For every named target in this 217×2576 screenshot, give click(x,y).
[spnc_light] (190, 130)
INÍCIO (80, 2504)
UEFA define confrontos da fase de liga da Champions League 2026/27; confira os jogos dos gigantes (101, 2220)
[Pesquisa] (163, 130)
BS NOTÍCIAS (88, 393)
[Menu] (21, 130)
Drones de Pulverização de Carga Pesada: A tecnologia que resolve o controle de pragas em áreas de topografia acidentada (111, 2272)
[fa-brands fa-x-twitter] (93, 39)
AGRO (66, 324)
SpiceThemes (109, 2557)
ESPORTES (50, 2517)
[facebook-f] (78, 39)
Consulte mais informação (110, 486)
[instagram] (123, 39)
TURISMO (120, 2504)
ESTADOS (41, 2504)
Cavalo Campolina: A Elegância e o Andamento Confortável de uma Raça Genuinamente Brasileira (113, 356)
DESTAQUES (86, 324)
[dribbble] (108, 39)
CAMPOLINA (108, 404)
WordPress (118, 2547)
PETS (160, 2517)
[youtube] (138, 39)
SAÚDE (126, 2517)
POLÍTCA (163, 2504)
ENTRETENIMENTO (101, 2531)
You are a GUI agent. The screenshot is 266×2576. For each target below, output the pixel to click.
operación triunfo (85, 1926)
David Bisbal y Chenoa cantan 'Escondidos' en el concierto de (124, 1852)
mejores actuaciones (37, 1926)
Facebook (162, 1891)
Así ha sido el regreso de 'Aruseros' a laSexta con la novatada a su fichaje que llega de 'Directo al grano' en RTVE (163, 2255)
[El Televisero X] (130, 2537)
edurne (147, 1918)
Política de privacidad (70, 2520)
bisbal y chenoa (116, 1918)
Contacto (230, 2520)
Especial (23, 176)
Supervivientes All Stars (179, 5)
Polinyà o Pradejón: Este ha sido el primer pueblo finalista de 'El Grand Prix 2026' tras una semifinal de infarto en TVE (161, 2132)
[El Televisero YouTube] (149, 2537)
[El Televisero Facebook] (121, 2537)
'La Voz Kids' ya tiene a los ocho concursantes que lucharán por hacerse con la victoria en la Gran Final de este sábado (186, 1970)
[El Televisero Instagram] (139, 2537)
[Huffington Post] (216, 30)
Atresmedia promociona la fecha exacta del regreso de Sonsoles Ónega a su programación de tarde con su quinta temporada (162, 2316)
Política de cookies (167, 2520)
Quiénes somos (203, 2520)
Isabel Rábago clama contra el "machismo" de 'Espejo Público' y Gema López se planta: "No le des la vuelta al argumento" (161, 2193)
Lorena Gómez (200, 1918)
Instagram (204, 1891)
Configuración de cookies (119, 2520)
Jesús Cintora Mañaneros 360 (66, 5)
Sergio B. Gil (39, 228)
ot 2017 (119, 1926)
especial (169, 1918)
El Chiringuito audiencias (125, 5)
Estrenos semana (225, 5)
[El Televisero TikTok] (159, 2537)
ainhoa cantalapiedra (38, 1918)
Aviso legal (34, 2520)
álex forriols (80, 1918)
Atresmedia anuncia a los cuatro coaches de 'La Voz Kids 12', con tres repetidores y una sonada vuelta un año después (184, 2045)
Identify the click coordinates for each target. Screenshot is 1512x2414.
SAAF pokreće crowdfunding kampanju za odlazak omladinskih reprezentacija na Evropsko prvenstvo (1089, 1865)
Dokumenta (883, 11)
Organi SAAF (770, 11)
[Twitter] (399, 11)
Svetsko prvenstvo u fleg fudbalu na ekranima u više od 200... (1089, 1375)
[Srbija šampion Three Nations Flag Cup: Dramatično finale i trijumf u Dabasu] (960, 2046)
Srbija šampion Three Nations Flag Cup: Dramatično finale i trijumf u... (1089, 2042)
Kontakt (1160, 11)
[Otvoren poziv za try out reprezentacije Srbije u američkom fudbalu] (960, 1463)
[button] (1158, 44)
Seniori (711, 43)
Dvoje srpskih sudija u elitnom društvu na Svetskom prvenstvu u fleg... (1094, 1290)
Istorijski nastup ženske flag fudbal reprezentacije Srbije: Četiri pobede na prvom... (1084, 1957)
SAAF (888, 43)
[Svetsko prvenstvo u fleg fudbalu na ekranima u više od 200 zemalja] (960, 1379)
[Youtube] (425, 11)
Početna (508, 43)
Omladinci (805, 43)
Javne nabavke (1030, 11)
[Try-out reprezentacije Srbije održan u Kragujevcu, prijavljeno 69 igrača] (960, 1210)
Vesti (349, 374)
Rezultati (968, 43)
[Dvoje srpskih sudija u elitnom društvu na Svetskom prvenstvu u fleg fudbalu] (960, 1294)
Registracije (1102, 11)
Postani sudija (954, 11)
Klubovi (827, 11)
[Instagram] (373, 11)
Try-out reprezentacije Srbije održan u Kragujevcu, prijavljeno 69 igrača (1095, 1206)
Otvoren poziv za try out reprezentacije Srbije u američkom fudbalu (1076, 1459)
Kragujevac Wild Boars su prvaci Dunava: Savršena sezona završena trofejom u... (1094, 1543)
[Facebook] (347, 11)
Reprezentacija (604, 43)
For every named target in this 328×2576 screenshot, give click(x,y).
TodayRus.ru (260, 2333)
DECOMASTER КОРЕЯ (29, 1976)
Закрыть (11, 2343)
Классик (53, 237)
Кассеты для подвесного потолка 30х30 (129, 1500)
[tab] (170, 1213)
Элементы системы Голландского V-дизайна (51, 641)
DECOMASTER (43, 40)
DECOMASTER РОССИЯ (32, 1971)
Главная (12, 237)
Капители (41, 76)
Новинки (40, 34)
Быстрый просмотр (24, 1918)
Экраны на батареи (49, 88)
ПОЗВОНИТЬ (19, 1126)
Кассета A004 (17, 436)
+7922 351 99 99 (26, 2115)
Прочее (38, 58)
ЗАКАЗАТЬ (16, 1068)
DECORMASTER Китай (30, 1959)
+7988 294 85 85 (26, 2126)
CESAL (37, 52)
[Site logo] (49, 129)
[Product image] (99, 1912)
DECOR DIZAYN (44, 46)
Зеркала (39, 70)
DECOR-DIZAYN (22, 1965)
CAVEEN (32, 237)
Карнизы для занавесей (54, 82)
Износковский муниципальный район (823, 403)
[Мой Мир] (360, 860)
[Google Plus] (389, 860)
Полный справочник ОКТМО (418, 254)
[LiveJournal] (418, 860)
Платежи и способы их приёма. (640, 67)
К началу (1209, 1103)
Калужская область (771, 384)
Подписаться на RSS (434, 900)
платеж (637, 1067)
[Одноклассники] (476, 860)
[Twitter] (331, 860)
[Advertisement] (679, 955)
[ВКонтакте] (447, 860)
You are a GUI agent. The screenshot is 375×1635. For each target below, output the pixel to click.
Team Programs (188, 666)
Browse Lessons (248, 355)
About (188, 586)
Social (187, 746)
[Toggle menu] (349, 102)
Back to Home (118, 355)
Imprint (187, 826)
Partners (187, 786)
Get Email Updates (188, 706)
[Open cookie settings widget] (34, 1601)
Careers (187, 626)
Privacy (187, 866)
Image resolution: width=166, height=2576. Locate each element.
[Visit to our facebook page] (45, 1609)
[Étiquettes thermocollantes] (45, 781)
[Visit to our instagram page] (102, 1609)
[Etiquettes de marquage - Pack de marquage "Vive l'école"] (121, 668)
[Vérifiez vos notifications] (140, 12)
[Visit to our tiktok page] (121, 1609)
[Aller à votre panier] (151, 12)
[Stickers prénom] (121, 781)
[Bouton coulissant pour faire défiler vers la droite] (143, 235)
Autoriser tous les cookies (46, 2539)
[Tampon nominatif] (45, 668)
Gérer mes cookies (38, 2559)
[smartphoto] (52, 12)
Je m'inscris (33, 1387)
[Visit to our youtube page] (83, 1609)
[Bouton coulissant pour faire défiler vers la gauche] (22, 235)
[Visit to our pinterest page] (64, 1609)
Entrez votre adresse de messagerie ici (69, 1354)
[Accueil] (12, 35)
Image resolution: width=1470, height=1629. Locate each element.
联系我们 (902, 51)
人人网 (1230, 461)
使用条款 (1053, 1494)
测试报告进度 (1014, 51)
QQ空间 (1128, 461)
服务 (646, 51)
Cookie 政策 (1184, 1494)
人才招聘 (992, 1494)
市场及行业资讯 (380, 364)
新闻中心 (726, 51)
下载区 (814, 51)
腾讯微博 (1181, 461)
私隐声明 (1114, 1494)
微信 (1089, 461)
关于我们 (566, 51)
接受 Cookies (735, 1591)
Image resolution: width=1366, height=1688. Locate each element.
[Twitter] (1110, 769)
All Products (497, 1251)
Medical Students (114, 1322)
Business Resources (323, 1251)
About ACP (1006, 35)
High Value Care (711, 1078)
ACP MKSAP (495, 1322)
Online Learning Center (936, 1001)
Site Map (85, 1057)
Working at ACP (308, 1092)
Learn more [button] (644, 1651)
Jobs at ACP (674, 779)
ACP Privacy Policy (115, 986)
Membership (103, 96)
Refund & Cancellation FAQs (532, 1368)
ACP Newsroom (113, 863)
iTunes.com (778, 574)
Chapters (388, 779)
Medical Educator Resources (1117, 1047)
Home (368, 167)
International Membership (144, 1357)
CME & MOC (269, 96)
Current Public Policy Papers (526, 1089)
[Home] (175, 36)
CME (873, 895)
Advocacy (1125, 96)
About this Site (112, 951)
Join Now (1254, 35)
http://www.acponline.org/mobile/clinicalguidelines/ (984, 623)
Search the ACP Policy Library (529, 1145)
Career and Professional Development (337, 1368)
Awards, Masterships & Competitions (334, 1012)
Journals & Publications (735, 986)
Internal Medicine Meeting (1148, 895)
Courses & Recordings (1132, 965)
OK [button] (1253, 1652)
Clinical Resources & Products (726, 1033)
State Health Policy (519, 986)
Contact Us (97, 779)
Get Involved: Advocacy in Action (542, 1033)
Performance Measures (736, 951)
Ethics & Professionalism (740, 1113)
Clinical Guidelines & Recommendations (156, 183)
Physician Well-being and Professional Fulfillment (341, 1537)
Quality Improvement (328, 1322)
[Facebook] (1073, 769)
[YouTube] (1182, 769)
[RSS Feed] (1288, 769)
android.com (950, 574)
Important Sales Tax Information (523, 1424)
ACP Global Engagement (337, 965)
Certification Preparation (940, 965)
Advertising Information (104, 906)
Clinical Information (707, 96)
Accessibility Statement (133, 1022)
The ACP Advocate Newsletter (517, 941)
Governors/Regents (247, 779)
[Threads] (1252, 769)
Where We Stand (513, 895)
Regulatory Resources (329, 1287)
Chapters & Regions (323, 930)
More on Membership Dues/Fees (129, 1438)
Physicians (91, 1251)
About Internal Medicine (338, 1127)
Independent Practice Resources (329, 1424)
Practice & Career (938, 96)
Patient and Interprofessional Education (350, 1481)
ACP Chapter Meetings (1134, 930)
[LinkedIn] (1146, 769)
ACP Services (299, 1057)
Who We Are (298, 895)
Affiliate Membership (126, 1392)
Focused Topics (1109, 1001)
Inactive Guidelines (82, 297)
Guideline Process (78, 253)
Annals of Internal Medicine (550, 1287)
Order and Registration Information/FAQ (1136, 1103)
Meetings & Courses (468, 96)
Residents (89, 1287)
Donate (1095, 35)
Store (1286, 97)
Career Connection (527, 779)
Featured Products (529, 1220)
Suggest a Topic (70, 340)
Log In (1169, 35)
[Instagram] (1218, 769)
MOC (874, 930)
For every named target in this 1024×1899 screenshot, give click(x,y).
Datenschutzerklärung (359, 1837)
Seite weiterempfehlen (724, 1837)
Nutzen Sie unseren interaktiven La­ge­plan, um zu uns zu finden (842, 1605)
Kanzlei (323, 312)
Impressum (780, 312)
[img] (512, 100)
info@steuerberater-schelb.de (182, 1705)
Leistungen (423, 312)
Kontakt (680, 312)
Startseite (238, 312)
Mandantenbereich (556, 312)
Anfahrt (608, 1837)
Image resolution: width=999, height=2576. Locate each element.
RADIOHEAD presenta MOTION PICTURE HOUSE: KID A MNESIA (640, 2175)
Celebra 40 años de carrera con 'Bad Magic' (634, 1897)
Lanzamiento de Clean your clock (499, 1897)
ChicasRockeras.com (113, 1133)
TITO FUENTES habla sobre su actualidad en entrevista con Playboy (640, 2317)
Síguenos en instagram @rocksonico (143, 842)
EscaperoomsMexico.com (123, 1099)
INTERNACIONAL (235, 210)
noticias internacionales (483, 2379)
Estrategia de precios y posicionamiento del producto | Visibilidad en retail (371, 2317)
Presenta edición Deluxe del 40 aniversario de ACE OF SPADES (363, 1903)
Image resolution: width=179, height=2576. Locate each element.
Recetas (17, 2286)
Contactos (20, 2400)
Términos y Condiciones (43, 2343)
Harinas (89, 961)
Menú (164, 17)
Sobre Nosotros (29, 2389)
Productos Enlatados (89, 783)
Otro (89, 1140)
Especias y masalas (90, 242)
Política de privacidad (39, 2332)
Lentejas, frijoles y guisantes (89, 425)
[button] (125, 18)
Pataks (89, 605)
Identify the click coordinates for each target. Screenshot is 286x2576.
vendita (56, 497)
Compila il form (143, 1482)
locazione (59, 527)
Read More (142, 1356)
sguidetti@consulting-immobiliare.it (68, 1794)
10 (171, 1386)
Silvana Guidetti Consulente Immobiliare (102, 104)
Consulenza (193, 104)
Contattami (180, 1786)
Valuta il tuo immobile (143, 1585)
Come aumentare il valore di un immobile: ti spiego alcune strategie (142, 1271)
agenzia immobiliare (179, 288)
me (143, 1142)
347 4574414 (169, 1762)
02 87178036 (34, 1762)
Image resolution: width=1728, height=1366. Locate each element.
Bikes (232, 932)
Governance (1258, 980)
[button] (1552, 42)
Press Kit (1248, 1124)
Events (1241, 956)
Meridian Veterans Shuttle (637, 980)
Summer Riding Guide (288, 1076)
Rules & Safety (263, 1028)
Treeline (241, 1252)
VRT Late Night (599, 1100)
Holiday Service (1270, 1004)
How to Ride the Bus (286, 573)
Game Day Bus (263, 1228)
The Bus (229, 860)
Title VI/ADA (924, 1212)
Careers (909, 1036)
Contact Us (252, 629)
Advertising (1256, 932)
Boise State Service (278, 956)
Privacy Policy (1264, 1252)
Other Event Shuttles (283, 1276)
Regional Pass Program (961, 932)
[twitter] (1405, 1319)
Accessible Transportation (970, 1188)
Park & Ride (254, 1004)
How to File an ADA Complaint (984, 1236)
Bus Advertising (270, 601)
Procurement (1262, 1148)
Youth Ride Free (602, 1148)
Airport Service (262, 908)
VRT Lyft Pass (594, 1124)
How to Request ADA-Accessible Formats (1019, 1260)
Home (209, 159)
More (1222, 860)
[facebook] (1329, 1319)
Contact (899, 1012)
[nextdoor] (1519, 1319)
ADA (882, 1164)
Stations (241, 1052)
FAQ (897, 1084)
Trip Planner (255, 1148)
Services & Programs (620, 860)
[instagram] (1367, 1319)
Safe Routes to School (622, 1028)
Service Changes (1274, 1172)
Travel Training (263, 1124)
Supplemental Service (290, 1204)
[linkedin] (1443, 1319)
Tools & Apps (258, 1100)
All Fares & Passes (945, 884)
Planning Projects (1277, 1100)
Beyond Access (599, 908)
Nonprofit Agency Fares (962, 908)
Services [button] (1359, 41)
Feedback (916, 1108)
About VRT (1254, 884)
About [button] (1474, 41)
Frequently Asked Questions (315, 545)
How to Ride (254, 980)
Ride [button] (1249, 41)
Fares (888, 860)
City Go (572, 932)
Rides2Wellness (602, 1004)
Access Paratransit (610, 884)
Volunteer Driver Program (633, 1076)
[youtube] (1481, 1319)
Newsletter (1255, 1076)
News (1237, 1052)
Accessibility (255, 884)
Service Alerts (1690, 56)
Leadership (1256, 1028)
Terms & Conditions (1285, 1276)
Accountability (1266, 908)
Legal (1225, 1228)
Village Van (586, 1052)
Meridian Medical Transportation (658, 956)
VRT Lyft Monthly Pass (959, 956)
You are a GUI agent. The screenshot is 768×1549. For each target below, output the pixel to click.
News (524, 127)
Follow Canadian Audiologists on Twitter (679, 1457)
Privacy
━━━━━━━━━━━━━━━━
• _TASK DESCRIPTION_
A verbatim transcription is needed of the lines above, starting at the line with "POLÍTCA (163, 2504)" and ending at the line with "[Huffington Post] (216, 30)", both included, and of nothing else.

• _SOLUTION FOR THIS EXERCISE_
POLÍTCA (163, 2504)
ENTRETENIMENTO (101, 2531)
You are a GUI agent. The screenshot is 266×2576. For each target below, output the pixel to click.
operación triunfo (85, 1926)
David Bisbal y Chenoa cantan 'Escondidos' en el concierto de (124, 1852)
mejores actuaciones (37, 1926)
Facebook (162, 1891)
Así ha sido el regreso de 'Aruseros' a laSexta con la novatada a su fichaje que llega de 'Directo al grano' en RTVE (163, 2255)
[El Televisero X] (130, 2537)
edurne (147, 1918)
Política de privacidad (70, 2520)
bisbal y chenoa (116, 1918)
Contacto (230, 2520)
Especial (23, 176)
Supervivientes All Stars (179, 5)
Polinyà o Pradejón: Este ha sido el primer pueblo finalista de 'El Grand Prix 2026' tras una semifinal de infarto en TVE (161, 2132)
[El Televisero YouTube] (149, 2537)
[El Televisero Facebook] (121, 2537)
'La Voz Kids' ya tiene a los ocho concursantes que lucharán por hacerse con la victoria en la Gran Final de este sábado (186, 1970)
[El Televisero Instagram] (139, 2537)
[Huffington Post] (216, 30)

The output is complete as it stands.